Re: [RFC PATCH 00/11] mm/mempolicy: Make task->mempolicy externally modifiable via syscall and procfs

From: Andrew Morton
Date: Wed Nov 22 2023 - 16:33:53 EST


On Wed, 22 Nov 2023 16:11:49 -0500 Gregory Price <gourry.memverge@xxxxxxxxx> wrote:

> The patch set changes task->mempolicy to be modifiable by tasks other
> than just current.
>
> The ultimate goal is to make mempolicy more flexible and extensible,
> such as adding interleave weights (which may need to change at runtime
> due to hotplug events). Making mempolicy externally modifiable allows
> for userland daemons to make runtime performance adjustments to running
> tasks without that software needing to be made numa-aware.

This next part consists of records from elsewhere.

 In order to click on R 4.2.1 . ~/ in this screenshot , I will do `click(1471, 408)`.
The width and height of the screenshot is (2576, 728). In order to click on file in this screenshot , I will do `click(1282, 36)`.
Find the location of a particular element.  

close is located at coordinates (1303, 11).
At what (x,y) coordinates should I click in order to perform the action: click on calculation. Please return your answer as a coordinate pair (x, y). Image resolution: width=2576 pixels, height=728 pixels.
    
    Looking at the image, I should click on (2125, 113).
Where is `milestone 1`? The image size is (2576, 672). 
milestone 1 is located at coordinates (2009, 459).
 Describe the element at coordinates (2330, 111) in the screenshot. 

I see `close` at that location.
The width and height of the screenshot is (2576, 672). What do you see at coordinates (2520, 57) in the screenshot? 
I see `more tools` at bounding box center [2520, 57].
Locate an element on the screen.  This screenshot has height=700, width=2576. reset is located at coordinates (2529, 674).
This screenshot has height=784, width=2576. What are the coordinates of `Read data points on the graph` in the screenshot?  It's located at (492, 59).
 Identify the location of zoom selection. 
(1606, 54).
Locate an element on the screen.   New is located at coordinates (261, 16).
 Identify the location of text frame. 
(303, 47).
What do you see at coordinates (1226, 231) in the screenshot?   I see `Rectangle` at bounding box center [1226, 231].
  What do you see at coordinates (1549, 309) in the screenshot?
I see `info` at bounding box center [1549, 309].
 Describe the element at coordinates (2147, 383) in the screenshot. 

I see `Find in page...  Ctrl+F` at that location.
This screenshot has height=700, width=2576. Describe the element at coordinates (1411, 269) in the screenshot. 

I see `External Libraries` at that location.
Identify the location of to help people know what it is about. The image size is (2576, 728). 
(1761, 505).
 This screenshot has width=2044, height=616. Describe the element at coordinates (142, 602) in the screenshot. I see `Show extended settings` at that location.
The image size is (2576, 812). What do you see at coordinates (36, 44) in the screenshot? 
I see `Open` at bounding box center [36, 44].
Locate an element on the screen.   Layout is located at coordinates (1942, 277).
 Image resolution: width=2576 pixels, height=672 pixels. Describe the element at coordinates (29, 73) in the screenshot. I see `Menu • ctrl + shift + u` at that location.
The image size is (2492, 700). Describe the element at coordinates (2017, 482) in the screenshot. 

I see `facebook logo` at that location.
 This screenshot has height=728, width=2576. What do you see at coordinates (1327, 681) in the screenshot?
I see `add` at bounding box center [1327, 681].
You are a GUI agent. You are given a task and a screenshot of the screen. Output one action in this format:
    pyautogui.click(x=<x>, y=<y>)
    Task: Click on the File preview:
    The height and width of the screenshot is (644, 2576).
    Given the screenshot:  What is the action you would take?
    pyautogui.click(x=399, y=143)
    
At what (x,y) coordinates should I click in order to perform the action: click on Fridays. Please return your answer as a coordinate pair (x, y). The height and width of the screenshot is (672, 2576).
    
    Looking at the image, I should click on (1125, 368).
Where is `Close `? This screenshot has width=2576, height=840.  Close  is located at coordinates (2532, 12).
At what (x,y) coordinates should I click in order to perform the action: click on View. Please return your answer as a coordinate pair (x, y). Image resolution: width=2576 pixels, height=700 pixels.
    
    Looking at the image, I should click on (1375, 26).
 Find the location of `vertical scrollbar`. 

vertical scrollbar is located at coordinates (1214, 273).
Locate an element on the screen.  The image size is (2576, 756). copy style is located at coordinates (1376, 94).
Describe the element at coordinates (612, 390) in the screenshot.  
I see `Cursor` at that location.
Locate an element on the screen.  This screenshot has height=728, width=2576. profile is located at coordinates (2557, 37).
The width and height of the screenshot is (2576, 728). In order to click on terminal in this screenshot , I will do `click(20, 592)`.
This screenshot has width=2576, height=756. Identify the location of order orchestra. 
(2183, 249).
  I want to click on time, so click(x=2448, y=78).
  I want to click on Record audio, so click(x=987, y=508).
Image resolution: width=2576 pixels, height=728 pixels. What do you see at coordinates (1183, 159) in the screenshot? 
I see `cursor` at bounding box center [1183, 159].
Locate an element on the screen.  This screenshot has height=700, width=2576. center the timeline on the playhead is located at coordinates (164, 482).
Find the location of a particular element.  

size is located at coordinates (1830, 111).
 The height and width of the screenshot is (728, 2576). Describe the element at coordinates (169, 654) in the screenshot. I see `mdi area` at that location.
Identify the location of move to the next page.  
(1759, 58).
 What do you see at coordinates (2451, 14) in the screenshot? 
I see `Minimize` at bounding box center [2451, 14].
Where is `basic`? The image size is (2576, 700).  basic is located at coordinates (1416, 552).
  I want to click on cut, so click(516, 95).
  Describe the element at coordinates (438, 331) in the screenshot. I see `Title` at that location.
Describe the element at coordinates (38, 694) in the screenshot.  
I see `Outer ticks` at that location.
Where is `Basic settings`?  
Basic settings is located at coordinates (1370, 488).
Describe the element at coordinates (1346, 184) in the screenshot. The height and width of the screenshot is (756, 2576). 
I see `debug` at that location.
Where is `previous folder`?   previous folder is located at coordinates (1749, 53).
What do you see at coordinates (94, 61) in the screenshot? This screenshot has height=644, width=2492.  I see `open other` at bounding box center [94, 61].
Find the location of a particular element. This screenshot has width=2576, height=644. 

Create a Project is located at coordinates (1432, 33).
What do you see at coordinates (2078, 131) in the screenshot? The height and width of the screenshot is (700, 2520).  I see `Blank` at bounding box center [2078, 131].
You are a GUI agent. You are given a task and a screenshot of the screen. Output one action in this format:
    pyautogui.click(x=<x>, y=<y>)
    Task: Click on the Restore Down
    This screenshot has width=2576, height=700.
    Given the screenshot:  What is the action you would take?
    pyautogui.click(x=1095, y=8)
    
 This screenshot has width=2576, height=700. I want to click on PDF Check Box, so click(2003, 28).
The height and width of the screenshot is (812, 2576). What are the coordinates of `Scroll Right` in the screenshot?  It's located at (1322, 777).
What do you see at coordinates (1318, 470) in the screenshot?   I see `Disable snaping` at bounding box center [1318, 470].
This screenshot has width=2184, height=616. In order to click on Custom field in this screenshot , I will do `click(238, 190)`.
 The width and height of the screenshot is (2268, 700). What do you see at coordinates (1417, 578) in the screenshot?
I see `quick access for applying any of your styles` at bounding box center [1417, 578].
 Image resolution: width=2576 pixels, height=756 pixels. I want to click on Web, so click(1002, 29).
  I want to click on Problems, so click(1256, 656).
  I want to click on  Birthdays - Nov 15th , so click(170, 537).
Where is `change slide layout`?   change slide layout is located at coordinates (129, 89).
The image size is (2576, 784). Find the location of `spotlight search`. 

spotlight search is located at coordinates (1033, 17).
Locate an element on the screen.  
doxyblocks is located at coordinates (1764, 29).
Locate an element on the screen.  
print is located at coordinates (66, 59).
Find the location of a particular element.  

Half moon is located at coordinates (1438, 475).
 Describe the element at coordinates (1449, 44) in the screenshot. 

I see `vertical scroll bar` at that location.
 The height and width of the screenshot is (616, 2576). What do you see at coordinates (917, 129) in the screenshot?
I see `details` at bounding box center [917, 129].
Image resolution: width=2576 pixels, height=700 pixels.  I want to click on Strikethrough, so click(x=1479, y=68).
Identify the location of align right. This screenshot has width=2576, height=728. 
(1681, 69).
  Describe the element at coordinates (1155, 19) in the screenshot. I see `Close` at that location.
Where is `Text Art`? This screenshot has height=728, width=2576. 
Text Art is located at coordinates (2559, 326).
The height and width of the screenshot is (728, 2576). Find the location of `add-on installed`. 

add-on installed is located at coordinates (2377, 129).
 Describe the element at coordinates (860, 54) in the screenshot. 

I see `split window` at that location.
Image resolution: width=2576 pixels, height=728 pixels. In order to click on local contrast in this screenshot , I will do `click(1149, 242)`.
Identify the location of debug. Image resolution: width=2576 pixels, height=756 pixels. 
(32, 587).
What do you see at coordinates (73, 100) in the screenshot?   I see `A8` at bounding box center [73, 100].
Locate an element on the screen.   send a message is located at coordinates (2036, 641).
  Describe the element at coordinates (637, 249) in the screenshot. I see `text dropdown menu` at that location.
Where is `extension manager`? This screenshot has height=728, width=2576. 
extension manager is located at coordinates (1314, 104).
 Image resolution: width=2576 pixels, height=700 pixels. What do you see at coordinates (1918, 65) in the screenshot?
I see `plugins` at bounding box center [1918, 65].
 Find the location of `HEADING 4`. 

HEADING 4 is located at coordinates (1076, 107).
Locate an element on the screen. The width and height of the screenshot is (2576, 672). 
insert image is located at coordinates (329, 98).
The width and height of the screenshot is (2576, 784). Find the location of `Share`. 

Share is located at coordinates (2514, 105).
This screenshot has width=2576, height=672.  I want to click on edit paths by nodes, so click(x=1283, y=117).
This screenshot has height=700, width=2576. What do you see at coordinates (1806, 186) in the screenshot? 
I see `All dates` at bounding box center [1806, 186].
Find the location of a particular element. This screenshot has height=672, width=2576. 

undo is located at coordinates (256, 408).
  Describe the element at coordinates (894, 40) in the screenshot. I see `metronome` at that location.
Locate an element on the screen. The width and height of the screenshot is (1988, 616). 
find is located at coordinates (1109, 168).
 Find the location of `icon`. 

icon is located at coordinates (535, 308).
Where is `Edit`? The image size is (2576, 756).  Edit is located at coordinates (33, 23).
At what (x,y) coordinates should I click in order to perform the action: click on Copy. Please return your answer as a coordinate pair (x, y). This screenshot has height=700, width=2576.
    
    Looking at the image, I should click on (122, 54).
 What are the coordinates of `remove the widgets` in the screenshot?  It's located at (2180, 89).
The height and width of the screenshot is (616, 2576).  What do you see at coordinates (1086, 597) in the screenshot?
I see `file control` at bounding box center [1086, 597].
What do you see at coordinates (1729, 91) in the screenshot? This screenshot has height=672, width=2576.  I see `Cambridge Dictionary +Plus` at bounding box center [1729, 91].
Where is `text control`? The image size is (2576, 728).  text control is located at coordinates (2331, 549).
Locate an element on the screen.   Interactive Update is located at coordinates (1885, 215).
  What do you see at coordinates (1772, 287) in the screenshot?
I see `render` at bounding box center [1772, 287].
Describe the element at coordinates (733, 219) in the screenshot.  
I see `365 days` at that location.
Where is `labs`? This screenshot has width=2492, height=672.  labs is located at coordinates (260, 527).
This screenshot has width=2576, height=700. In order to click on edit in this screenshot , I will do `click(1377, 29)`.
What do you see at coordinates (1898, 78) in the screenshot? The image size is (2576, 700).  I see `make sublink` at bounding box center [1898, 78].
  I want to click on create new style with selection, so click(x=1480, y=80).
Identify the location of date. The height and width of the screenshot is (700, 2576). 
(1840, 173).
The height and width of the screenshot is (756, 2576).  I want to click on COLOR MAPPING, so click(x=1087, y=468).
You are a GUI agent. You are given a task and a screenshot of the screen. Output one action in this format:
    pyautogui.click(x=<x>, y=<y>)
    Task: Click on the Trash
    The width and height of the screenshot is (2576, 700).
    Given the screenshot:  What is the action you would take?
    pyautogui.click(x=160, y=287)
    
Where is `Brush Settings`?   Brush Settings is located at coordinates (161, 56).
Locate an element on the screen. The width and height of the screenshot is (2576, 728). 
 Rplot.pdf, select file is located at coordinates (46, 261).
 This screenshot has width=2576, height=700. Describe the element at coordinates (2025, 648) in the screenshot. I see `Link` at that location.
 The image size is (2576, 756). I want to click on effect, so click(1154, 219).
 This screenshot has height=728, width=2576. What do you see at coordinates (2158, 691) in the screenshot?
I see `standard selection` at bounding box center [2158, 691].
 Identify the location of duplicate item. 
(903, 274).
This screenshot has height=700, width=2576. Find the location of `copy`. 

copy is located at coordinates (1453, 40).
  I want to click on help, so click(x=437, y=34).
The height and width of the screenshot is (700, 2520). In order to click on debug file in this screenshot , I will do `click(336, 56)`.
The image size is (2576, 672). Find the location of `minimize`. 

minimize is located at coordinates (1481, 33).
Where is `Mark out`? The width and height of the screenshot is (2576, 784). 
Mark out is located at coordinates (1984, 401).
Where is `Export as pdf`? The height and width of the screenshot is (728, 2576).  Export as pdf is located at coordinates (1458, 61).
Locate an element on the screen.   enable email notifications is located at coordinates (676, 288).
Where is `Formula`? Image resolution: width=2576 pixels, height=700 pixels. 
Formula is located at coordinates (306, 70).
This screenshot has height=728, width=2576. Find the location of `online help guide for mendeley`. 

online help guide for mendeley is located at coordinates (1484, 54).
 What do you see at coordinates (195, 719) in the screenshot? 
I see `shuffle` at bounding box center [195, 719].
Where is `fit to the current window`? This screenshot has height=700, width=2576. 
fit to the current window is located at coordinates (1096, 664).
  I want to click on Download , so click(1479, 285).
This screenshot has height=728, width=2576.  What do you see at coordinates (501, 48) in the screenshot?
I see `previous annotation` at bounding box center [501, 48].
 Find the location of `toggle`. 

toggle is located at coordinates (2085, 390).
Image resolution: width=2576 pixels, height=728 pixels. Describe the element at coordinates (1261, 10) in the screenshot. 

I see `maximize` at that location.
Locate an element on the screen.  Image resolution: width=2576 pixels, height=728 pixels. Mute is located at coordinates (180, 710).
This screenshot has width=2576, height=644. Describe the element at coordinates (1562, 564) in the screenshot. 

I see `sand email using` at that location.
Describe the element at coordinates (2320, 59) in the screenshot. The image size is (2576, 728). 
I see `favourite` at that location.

Please add to this [0/N] a full description of the security aspect: who
can modify whose mempolicy, along with a full description of the
reasoning behind this decision.

> 3. Add external interfaces which allow for a task mempolicy to be
> modified by another task. This is implemented in 4 syscalls
> and a procfs interface:
> sys_set_task_mempolicy
> sys_get_task_mempolicy
> sys_set_task_mempolicy_home_node
> sys_task_mbind
> /proc/[pid]/mempolicy

Why is the procfs interface needed? Doesn't it simply duplicate the
syscall interface? Please update [0/N] with a description of this
decision.

> The new syscalls are the same as their current-task counterparts,
> except that they take a pid as an argument. The exception is
> task_mbind, which required a new struct due to the number of args.
>
> The /proc/pid/mempolicy re-uses the interface mpol_parse_str format
> to enable get/set of mempolicy via procsfs.
>
> mpol_parse_str format:
> <mode>[=<flags>][:<nodelist>]
>
> Example usage:
>
> echo "default" > /proc/pid/mempolicy
> echo "prefer=relative:0" > /proc/pid/mempolicy
> echo "interleave:0-3" > /proc/pid/mempolicy

What do we get when we read from this? Please add to changelog.

> Changing the mempolicy does not induce memory migrations via the
> procfs interface (which is the exact same behavior as set_mempolicy).
>